◆ **Action item**
Copy out exactly the lines from the one with "This screenshot has" through the last line of the listing below, both included, but none of the pictures.

:: Material supplied ::

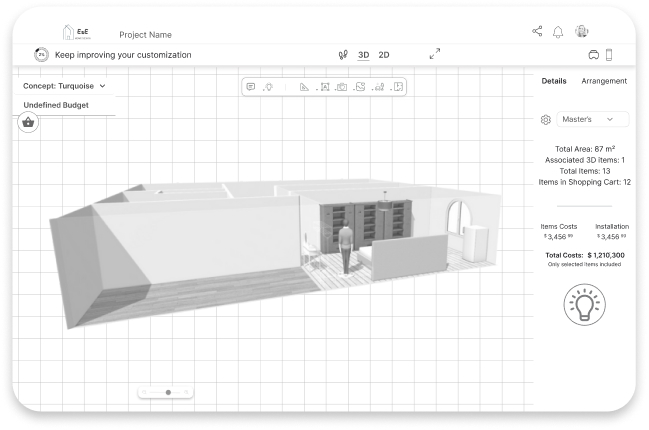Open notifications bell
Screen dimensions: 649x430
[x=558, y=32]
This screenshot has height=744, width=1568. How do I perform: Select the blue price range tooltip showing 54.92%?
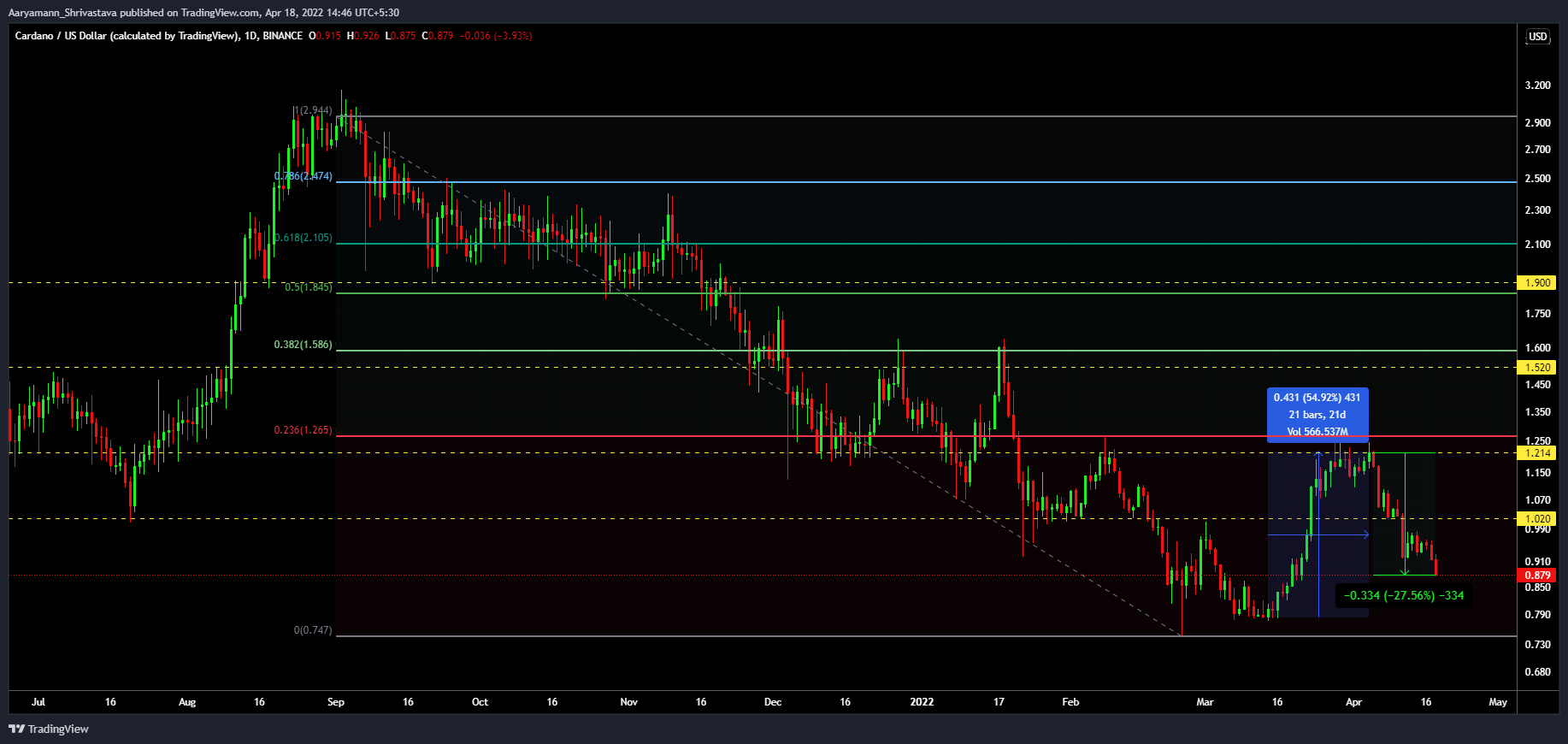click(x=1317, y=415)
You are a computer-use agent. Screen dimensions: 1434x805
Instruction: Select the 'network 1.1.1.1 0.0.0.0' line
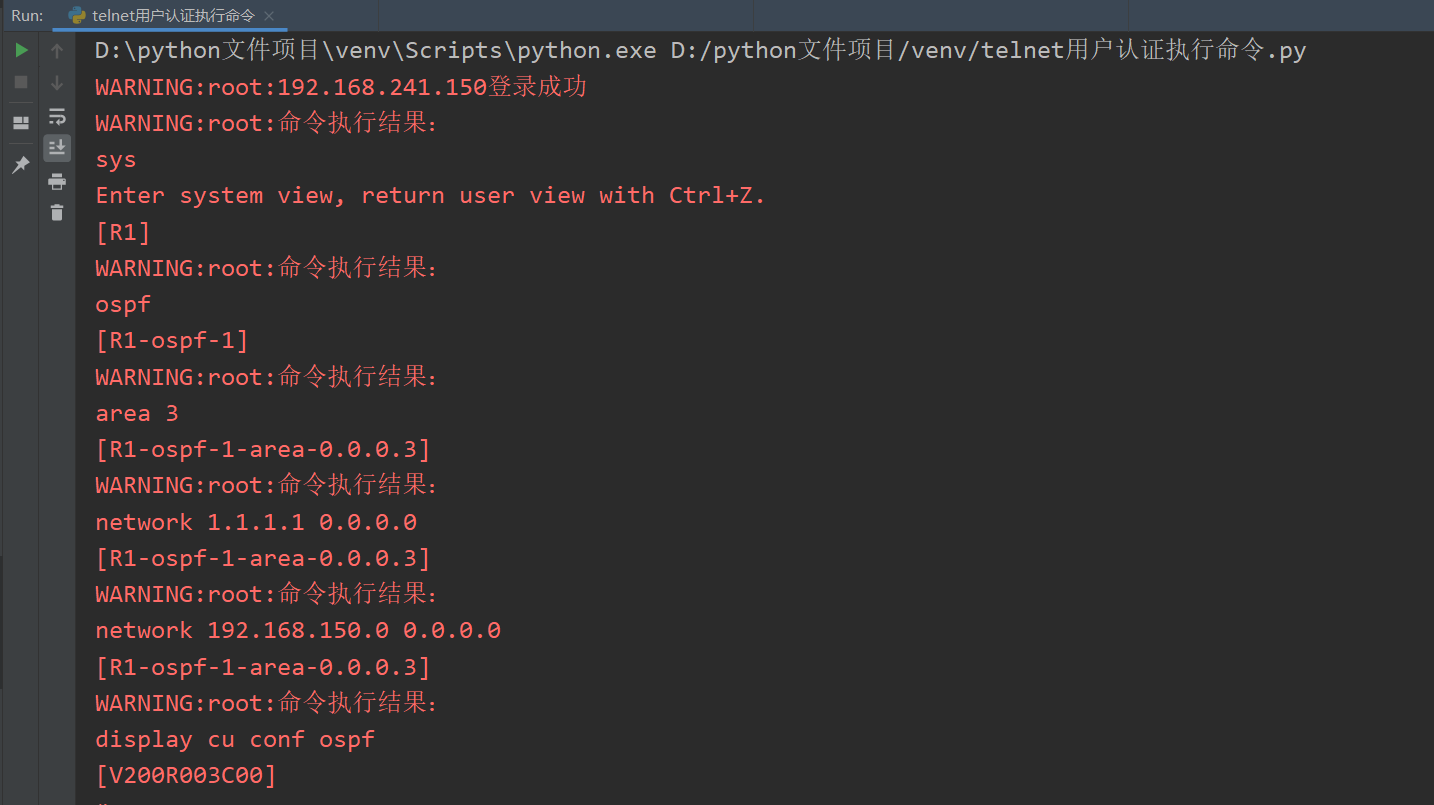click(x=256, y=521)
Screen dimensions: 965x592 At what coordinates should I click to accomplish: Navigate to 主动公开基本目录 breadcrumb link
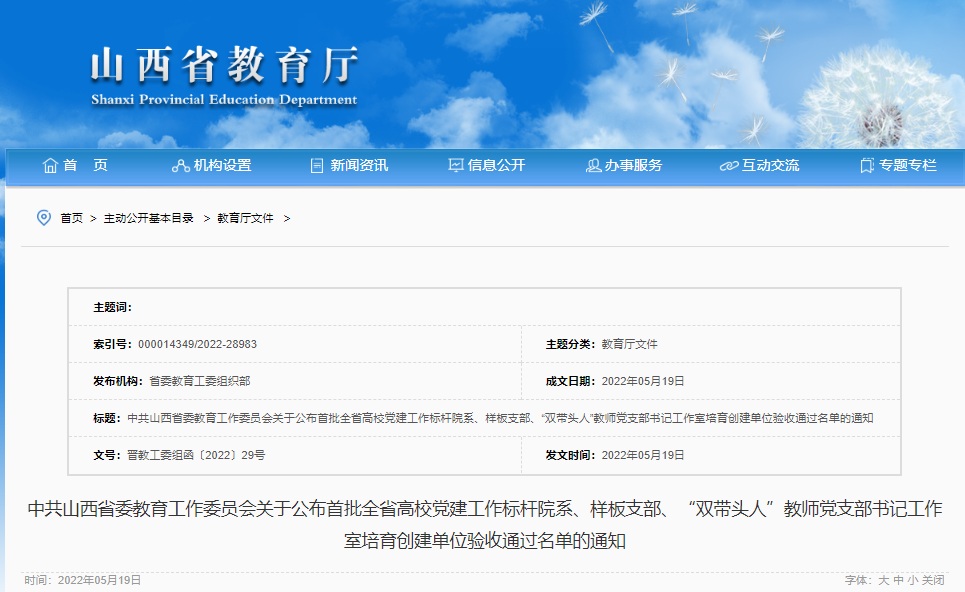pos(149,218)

:::

◆ **Written response**
This screenshot has height=744, width=1568. How do I perform: Select the blue price range tooltip showing 54.92%?
click(x=1317, y=415)
You are a computer-use agent. Screen dimensions: 1434x805
Instruction: Select the 'network 1.1.1.1 0.0.0.0' line
click(x=256, y=521)
Screen dimensions: 965x592 At what coordinates should I click to accomplish: Navigate to 主动公开基本目录 breadcrumb link
pos(149,218)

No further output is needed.